(Records for locating described items)
********

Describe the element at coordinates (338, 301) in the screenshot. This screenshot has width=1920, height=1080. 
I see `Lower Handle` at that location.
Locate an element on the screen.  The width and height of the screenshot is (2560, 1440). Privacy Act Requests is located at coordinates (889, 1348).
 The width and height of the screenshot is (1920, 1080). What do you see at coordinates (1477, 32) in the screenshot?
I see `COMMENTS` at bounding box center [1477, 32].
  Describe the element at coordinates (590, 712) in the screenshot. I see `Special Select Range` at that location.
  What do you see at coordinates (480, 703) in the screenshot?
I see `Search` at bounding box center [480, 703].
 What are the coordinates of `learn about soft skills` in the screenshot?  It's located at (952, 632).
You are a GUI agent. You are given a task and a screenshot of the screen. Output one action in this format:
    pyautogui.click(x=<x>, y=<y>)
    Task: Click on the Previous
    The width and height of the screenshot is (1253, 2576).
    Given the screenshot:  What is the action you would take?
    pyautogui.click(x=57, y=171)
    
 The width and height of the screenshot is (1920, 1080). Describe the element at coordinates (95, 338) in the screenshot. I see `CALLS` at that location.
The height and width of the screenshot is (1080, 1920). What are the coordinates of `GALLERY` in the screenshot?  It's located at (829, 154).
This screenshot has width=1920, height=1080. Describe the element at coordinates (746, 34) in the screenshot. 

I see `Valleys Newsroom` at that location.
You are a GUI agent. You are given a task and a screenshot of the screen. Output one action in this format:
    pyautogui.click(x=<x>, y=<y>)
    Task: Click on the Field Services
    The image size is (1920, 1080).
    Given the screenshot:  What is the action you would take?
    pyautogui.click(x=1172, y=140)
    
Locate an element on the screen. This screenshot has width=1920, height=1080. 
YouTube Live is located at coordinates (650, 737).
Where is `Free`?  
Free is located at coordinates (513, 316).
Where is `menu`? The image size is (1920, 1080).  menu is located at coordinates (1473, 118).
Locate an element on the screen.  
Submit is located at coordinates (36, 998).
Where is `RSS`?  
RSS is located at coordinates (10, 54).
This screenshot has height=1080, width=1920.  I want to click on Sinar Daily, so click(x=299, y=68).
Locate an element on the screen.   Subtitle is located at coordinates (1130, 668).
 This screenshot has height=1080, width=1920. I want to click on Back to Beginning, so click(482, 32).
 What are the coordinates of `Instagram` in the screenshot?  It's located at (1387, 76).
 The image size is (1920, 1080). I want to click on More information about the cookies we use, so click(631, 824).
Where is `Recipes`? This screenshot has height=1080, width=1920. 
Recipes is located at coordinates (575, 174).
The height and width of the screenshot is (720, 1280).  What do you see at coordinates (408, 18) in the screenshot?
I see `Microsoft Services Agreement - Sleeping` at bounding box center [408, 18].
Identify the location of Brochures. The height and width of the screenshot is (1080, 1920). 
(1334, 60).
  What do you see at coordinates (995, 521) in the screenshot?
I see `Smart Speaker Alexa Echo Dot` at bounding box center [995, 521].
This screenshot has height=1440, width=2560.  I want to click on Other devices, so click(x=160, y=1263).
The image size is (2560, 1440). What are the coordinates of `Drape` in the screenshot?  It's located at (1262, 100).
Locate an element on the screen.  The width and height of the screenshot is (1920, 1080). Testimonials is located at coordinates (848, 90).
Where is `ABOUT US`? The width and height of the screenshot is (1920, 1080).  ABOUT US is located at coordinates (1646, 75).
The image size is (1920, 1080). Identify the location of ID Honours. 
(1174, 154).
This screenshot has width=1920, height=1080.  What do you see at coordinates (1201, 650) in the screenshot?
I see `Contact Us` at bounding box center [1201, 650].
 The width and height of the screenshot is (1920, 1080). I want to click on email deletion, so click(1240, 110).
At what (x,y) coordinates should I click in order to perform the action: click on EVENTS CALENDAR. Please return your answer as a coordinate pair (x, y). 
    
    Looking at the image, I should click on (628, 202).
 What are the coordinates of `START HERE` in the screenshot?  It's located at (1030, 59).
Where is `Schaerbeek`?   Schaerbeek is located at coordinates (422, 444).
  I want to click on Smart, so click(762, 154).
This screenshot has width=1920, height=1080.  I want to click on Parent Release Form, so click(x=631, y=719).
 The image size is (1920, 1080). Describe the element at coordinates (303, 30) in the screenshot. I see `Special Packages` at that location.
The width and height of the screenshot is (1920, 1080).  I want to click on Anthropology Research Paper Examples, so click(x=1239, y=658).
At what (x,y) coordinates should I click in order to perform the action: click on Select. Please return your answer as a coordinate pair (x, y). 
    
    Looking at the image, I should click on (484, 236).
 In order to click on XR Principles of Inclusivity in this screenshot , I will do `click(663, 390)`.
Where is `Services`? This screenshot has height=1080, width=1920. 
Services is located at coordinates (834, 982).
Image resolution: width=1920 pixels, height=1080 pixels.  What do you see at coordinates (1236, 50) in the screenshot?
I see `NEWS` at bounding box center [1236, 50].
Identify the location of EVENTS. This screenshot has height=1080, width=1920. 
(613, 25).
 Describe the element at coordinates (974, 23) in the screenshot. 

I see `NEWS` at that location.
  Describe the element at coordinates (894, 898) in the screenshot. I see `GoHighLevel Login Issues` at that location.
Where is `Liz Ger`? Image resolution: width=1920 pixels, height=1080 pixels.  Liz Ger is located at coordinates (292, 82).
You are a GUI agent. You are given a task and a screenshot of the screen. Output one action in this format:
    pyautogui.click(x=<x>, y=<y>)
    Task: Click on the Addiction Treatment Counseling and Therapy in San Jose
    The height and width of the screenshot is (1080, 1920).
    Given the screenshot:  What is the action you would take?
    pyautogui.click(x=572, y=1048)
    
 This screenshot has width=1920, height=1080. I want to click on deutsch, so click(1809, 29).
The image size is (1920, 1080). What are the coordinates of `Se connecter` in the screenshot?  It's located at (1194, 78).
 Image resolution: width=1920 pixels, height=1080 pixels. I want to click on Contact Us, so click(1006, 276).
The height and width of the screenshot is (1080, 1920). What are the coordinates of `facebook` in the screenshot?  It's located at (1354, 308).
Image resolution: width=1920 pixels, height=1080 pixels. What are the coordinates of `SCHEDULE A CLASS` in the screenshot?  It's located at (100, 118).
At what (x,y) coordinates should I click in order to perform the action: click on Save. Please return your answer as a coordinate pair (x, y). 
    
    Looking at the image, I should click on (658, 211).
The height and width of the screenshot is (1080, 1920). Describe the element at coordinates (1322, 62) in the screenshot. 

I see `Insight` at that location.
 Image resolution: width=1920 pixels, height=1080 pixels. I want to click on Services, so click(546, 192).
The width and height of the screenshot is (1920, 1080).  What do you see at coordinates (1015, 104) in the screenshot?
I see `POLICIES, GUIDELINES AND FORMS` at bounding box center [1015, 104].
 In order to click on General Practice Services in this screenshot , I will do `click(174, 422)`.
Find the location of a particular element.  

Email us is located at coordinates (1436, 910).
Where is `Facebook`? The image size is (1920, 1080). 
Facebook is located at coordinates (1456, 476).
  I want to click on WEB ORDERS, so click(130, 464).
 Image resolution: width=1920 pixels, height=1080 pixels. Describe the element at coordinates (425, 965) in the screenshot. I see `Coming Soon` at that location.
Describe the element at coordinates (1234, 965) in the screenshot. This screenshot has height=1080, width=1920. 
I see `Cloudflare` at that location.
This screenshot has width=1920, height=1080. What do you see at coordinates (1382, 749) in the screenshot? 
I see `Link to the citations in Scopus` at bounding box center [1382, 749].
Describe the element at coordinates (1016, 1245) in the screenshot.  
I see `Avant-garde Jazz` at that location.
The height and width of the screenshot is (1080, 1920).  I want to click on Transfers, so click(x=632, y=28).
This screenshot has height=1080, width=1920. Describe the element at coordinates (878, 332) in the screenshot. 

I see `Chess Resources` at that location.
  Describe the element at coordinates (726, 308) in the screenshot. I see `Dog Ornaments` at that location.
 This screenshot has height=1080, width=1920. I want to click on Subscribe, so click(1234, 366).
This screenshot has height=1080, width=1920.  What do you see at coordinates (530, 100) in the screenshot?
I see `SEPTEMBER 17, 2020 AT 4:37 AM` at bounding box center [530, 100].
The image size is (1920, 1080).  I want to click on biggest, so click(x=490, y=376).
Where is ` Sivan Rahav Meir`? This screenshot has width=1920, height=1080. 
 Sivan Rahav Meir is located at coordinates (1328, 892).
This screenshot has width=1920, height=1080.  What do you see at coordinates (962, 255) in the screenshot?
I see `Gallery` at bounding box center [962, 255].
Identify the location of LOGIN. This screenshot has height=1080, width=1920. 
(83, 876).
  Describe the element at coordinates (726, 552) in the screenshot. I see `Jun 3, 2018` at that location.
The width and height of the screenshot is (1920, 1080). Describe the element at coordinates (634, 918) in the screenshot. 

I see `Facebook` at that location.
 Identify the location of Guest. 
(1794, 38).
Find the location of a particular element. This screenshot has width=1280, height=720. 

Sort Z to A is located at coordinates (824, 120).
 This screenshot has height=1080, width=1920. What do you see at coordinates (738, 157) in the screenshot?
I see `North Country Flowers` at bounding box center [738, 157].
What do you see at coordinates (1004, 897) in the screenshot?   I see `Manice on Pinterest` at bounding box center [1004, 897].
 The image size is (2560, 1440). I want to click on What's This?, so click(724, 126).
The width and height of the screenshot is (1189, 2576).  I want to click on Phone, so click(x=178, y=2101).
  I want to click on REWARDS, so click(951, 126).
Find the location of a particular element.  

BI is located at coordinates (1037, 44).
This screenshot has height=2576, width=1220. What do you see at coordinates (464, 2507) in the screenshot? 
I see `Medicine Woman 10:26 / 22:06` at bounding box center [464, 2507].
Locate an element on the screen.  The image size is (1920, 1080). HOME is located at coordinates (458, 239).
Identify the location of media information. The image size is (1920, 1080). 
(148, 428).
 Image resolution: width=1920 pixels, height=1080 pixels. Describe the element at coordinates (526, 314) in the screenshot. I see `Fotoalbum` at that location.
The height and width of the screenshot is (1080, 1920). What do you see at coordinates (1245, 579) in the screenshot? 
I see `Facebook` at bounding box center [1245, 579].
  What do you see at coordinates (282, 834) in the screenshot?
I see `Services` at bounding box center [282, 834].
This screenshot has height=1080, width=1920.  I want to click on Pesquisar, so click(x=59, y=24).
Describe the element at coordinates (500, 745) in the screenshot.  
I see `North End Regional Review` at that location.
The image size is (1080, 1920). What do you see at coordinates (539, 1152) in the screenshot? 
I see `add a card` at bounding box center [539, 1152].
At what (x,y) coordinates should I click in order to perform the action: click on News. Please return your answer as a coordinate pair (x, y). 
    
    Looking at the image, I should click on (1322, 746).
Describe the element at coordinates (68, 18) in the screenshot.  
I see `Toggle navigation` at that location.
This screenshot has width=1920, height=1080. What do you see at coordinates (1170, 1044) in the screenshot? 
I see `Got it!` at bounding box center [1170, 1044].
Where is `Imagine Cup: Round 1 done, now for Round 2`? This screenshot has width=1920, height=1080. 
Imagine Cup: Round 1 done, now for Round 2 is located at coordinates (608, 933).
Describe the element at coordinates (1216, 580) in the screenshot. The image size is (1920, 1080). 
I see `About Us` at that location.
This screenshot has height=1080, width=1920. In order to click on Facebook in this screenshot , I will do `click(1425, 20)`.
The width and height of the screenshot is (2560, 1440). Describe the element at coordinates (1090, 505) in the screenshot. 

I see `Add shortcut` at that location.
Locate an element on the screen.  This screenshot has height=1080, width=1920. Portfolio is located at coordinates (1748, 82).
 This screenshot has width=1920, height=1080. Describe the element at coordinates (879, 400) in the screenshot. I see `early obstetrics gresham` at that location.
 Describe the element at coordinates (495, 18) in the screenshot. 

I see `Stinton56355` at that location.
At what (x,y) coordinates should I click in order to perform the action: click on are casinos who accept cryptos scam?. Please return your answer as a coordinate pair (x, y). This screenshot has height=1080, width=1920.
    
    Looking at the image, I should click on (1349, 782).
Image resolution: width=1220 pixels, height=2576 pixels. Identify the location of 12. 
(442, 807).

********

### WHAT YOU NEED TO DO
Write out the lines above word for word, covering the stretch from the line containing "Identify the location of EVENTS." through the line containing "In order to click on General", both ends included.

### WRITTEN REPLY
Identify the location of EVENTS. This screenshot has height=1080, width=1920. 
(613, 25).
 Describe the element at coordinates (974, 23) in the screenshot. 

I see `NEWS` at that location.
  Describe the element at coordinates (894, 898) in the screenshot. I see `GoHighLevel Login Issues` at that location.
Where is `Liz Ger`? Image resolution: width=1920 pixels, height=1080 pixels.  Liz Ger is located at coordinates (292, 82).
You are a GUI agent. You are given a task and a screenshot of the screen. Output one action in this format:
    pyautogui.click(x=<x>, y=<y>)
    Task: Click on the Addiction Treatment Counseling and Therapy in San Jose
    The height and width of the screenshot is (1080, 1920).
    Given the screenshot:  What is the action you would take?
    pyautogui.click(x=572, y=1048)
    
 This screenshot has width=1920, height=1080. I want to click on deutsch, so click(1809, 29).
The image size is (1920, 1080). What are the coordinates of `Se connecter` in the screenshot?  It's located at (1194, 78).
 Image resolution: width=1920 pixels, height=1080 pixels. I want to click on Contact Us, so click(1006, 276).
The height and width of the screenshot is (1080, 1920). What are the coordinates of `facebook` in the screenshot?  It's located at (1354, 308).
Image resolution: width=1920 pixels, height=1080 pixels. What are the coordinates of `SCHEDULE A CLASS` in the screenshot?  It's located at (100, 118).
At what (x,y) coordinates should I click in order to perform the action: click on Save. Please return your answer as a coordinate pair (x, y). 
    
    Looking at the image, I should click on (658, 211).
The height and width of the screenshot is (1080, 1920). Describe the element at coordinates (1322, 62) in the screenshot. 

I see `Insight` at that location.
 Image resolution: width=1920 pixels, height=1080 pixels. I want to click on Services, so click(546, 192).
The width and height of the screenshot is (1920, 1080).  What do you see at coordinates (1015, 104) in the screenshot?
I see `POLICIES, GUIDELINES AND FORMS` at bounding box center [1015, 104].
 In order to click on General Practice Services in this screenshot , I will do `click(174, 422)`.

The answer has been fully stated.